Recently I decided to get a piece of gear I did not have yet; a proper insulation layer. During my search I came across Sherpa Adventure Gear. A company which I had never heard of before. However after looking into them it turns out that they do some pretty cool stuff. So, I decided to buy the Sherpa Nangpala Hooded jacket.

Before sharing my experiences with the jacket, let’s start with some specs:
– 100% recycled polyester, with PFC-free DWR treatment
– PrimaLoft Silver insulation, which is warm as 650 fill down
– Packs down to 19 x 16 cm and comes with separate stuff sack
– Weighs 457 gram

Sherpa Adventure Gear – Nangpala Hooded jacket


The insulation is PrimaLoft Silver Down Blend which is a combination of 60% down (RDS certified)and 40% PrimaLoft fibers. The down and  fibers are both water-repellent (PFC-free). Currently 90% of their products contains at least 35% post-consumer recycled (PCR) material. PrimaLoft has committed to increasing this to at least 50% PCR for 90% of their products by 2020. They also introduced PrimaLoft Bio which are 100% recycled and biodegradable synthetic fibers. This is expected to be commercially available in 2020.

Sherpa Adventure Gear

Sherpa is a small Nepal based company which focuses on providing local economic and social sustainability. They do this, among other things, by offering flexible employment opportunities and providing scholarships through their Sherpa Adventure Gear Fund. In 2017 they employed over 900 people (of which 808 are women) and to date they provide 10 students with education scholarships (which covers elementary school all the way through college).

Spring Showers

Alright, let’s get back to the jacket. Last week I made a two-day hiking trip. Temperature was around 10 degrees Celsius which dropped to 5 in the evenings. Sunshine and rain alternated during the day and we even got a bit of unexpected hail. All in all, the perfect weather conditions to test my new jacket!

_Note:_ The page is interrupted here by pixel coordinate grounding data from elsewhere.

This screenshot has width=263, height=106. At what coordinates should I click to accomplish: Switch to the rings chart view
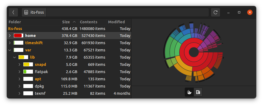point(189,92)
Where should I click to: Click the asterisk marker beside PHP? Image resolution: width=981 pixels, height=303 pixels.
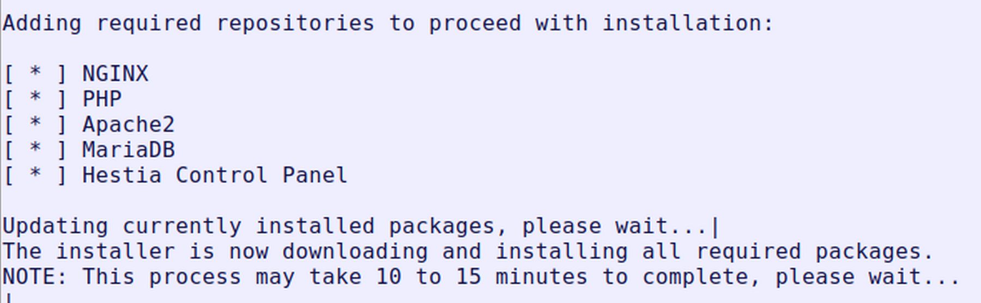[35, 98]
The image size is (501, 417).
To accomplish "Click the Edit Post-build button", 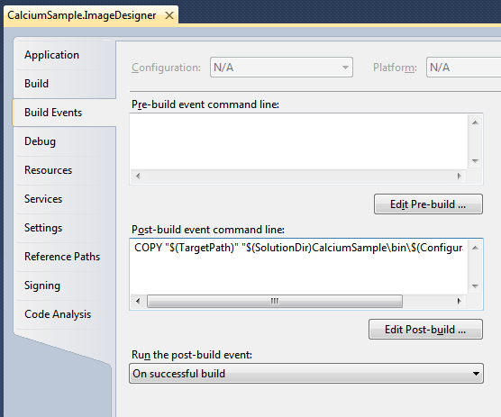I will (425, 330).
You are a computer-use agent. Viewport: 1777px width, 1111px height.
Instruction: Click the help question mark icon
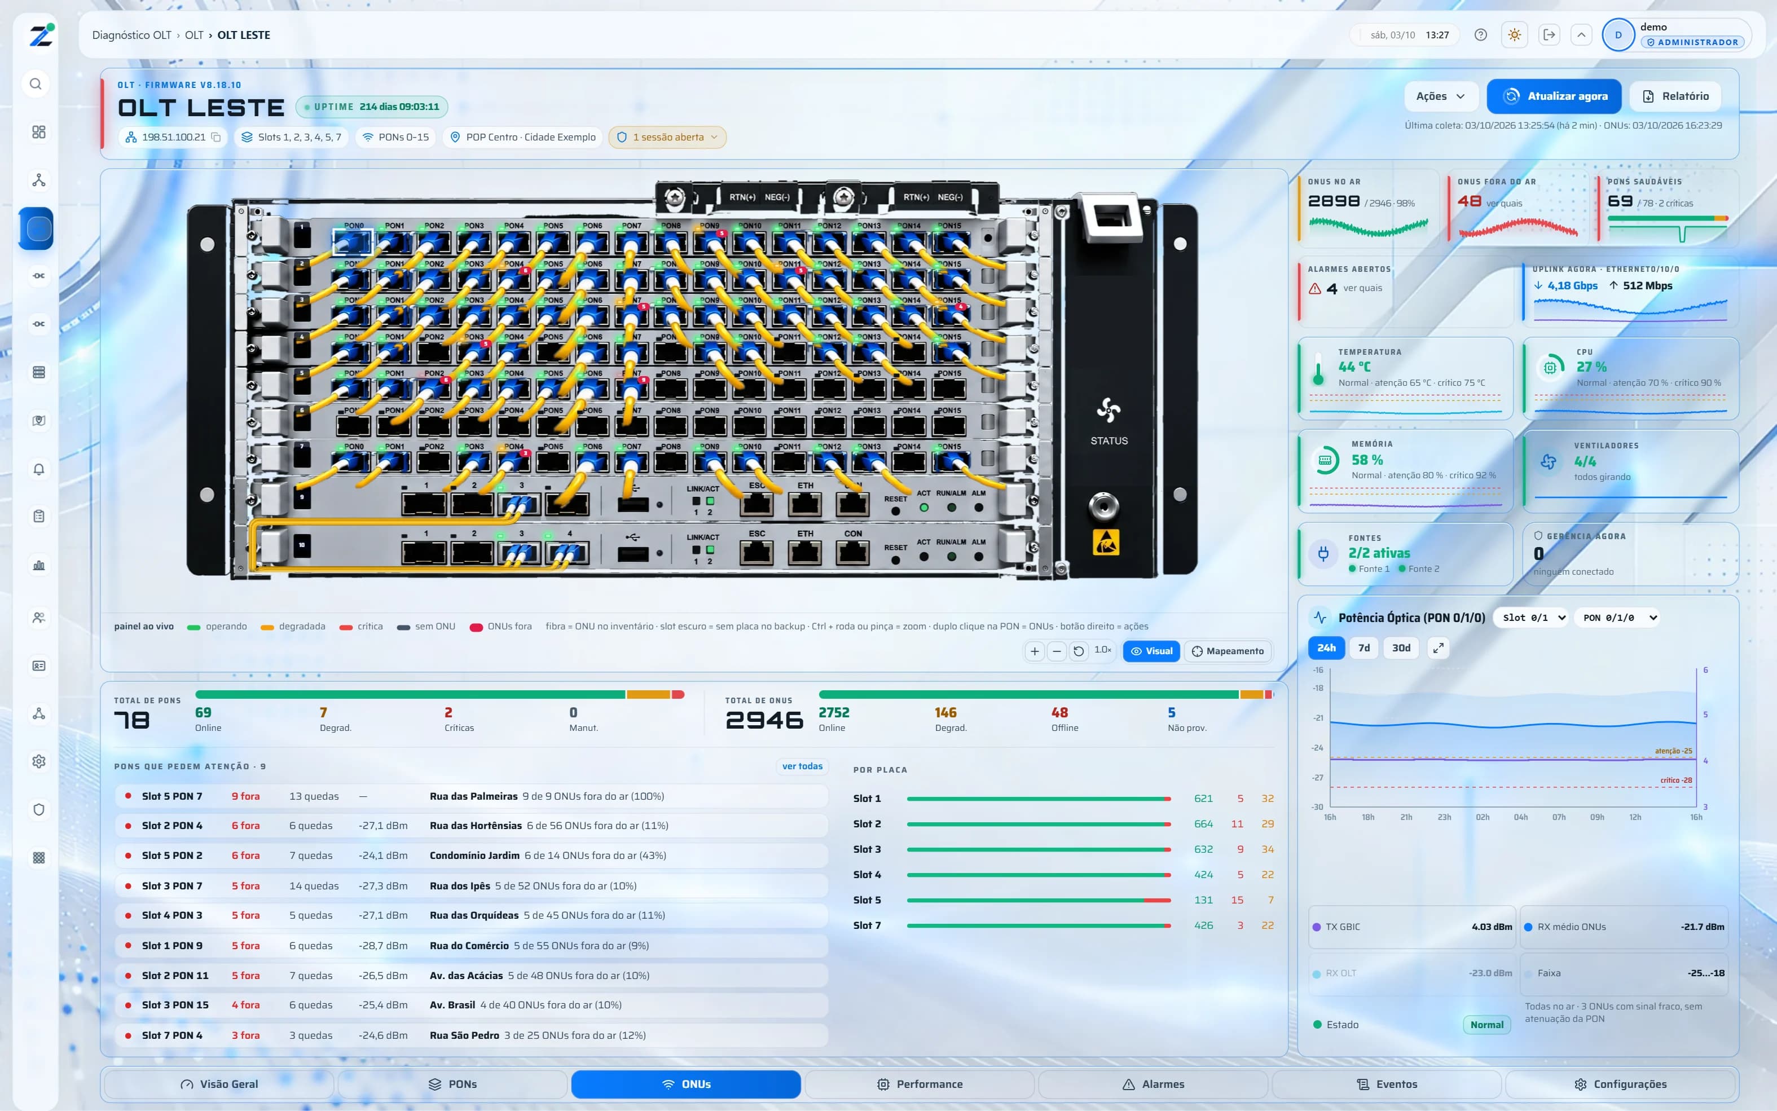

I decided to test the DWR and PrimaLoft insulation so I did not pull out my rain jacket during the spring showers. And I have to say, the jacket stayed perfectly dry! In the evening, when the temperature dropped and the wind picked up, I put my rain jacket over it. This combination (t-shirt + Sherpa Nangpala + Rain jacket) kept me nice and warm.

Testing the Sherpa Nangpala jacket

Additional Pros and Cons

The details in the jacket definitely deserve some bonus points. The coloured flags incorporated throughout the jacket show attention for detail, and the hand warmers in the pockets are a nice extra on cold days.

My main issue with this jacket is that it is advertised as “no feathers escape” which is simply not true. I’ve already seen quite some feathers flying around. I’m expecting this to be equal to any other down jacket. However, the fact that they specifically promise no feathers escaping definitely leads to some disappointment.

Another downside is the price point. I was able to get the jacket for a discounted price at my local outdoor store. However, I’m not sure whether I had also paid the original price of 300 euros for it, as this seems quite steep.

Overall Opinion of the Sherpa Nangpala

All in all, I am positive about the sustainability efforts of Sherpa Adventure Gear and PrimaLoft. And I am pretty excited about the jacket and how it performs. Especially the fact that you don’t have to think about keeping it dry as much as you would with regular down jackets.